* WHAT IS REQUIRED
Produce an exact copy of all records below.

* SOURCE INFORMATION

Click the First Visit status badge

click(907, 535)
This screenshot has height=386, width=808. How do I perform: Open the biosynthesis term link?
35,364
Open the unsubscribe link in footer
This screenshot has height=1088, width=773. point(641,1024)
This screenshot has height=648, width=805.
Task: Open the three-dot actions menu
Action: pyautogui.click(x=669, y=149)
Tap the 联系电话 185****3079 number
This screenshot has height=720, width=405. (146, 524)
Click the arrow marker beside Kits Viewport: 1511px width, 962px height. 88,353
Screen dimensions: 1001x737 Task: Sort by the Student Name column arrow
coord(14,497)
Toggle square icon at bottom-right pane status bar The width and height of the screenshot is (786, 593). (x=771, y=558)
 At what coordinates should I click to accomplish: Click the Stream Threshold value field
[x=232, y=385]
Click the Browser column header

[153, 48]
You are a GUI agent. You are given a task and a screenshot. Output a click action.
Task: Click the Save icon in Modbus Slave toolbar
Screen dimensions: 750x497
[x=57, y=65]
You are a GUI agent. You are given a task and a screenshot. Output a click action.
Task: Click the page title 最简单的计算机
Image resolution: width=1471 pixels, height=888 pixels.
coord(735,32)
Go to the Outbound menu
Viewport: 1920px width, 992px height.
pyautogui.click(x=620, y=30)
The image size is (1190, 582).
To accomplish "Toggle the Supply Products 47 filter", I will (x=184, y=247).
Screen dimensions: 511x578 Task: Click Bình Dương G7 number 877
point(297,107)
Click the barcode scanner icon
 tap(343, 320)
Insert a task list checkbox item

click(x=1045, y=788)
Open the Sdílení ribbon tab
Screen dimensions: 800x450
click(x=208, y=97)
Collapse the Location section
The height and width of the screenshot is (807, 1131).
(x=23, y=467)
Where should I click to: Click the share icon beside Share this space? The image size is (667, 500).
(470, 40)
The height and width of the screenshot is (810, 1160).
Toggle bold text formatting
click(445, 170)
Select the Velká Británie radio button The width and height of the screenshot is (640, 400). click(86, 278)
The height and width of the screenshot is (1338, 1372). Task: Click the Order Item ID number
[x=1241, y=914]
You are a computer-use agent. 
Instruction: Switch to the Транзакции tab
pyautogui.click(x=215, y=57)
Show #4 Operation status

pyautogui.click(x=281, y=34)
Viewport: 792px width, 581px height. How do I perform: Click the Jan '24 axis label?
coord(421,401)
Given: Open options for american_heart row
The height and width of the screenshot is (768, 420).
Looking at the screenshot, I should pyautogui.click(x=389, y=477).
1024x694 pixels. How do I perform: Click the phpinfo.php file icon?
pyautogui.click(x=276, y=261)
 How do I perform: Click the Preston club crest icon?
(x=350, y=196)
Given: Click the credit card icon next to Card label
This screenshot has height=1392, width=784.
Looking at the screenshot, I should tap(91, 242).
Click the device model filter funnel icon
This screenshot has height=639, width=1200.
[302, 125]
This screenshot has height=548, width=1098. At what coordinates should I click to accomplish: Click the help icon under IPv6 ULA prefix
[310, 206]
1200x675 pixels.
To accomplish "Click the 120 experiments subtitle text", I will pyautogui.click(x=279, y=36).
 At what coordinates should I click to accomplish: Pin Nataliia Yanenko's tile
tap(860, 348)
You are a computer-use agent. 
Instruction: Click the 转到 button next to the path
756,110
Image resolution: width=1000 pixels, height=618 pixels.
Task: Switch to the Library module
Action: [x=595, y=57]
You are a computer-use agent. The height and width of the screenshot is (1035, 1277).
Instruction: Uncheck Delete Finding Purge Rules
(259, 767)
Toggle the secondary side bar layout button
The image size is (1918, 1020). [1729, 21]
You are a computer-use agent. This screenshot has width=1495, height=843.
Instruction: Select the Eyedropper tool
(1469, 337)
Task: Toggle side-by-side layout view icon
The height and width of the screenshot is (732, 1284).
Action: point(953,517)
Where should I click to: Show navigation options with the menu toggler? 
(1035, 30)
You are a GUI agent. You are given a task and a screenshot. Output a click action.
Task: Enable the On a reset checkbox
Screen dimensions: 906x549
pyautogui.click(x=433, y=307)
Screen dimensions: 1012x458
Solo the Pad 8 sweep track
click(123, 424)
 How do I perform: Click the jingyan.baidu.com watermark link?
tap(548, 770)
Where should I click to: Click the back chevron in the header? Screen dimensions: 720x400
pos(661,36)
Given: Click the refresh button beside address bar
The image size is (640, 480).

* ANSWER
Click the First Visit status badge

click(907, 535)
This screenshot has height=386, width=808. How do I perform: Open the biosynthesis term link?
35,364
Open the unsubscribe link in footer
This screenshot has height=1088, width=773. point(641,1024)
This screenshot has height=648, width=805.
Task: Open the three-dot actions menu
Action: pyautogui.click(x=669, y=149)
Tap the 联系电话 185****3079 number
This screenshot has height=720, width=405. (146, 524)
Click the arrow marker beside Kits Viewport: 1511px width, 962px height. 88,353
Screen dimensions: 1001x737 Task: Sort by the Student Name column arrow
coord(14,497)
Toggle square icon at bottom-right pane status bar The width and height of the screenshot is (786, 593). (x=771, y=558)
 At what coordinates should I click to accomplish: Click the Stream Threshold value field
[x=232, y=385]
Click the Browser column header

[153, 48]
You are a GUI agent. You are given a task and a screenshot. Output a click action.
Task: Click the Save icon in Modbus Slave toolbar
Screen dimensions: 750x497
[x=57, y=65]
You are a GUI agent. You are given a task and a screenshot. Output a click action.
Task: Click the page title 最简单的计算机
Image resolution: width=1471 pixels, height=888 pixels.
coord(735,32)
Go to the Outbound menu
Viewport: 1920px width, 992px height.
pyautogui.click(x=620, y=30)
The image size is (1190, 582).
To accomplish "Toggle the Supply Products 47 filter", I will (x=184, y=247).
Screen dimensions: 511x578 Task: Click Bình Dương G7 number 877
point(297,107)
Click the barcode scanner icon
 tap(343, 320)
Insert a task list checkbox item

click(x=1045, y=788)
Open the Sdílení ribbon tab
Screen dimensions: 800x450
click(x=208, y=97)
Collapse the Location section
The height and width of the screenshot is (807, 1131).
(x=23, y=467)
Where should I click to: Click the share icon beside Share this space? The image size is (667, 500).
(470, 40)
The height and width of the screenshot is (810, 1160).
Toggle bold text formatting
click(445, 170)
Select the Velká Británie radio button The width and height of the screenshot is (640, 400). click(86, 278)
The height and width of the screenshot is (1338, 1372). Task: Click the Order Item ID number
[x=1241, y=914]
You are a computer-use agent. 
Instruction: Switch to the Транзакции tab
pyautogui.click(x=215, y=57)
Show #4 Operation status

pyautogui.click(x=281, y=34)
Viewport: 792px width, 581px height. How do I perform: Click the Jan '24 axis label?
coord(421,401)
Given: Open options for american_heart row
The height and width of the screenshot is (768, 420).
Looking at the screenshot, I should pyautogui.click(x=389, y=477).
1024x694 pixels. How do I perform: Click the phpinfo.php file icon?
pyautogui.click(x=276, y=261)
 How do I perform: Click the Preston club crest icon?
(x=350, y=196)
Given: Click the credit card icon next to Card label
This screenshot has height=1392, width=784.
Looking at the screenshot, I should tap(91, 242).
Click the device model filter funnel icon
This screenshot has height=639, width=1200.
[302, 125]
This screenshot has height=548, width=1098. At what coordinates should I click to accomplish: Click the help icon under IPv6 ULA prefix
[310, 206]
1200x675 pixels.
To accomplish "Click the 120 experiments subtitle text", I will pyautogui.click(x=279, y=36).
 At what coordinates should I click to accomplish: Pin Nataliia Yanenko's tile
tap(860, 348)
You are a computer-use agent. 
Instruction: Click the 转到 button next to the path
756,110
Image resolution: width=1000 pixels, height=618 pixels.
Task: Switch to the Library module
Action: [x=595, y=57]
You are a computer-use agent. The height and width of the screenshot is (1035, 1277).
Instruction: Uncheck Delete Finding Purge Rules
(259, 767)
Toggle the secondary side bar layout button
The image size is (1918, 1020). [1729, 21]
You are a computer-use agent. This screenshot has width=1495, height=843.
Instruction: Select the Eyedropper tool
(1469, 337)
Task: Toggle side-by-side layout view icon
The height and width of the screenshot is (732, 1284).
Action: point(953,517)
Where should I click to: Show navigation options with the menu toggler? 
(1035, 30)
You are a GUI agent. You are given a task and a screenshot. Output a click action.
Task: Enable the On a reset checkbox
Screen dimensions: 906x549
pyautogui.click(x=433, y=307)
Screen dimensions: 1012x458
Solo the Pad 8 sweep track
click(123, 424)
 How do I perform: Click the jingyan.baidu.com watermark link?
tap(548, 770)
Where should I click to: Click the back chevron in the header? Screen dimensions: 720x400
pos(661,36)
Given: Click the refresh button beside address bar
The image size is (640, 480).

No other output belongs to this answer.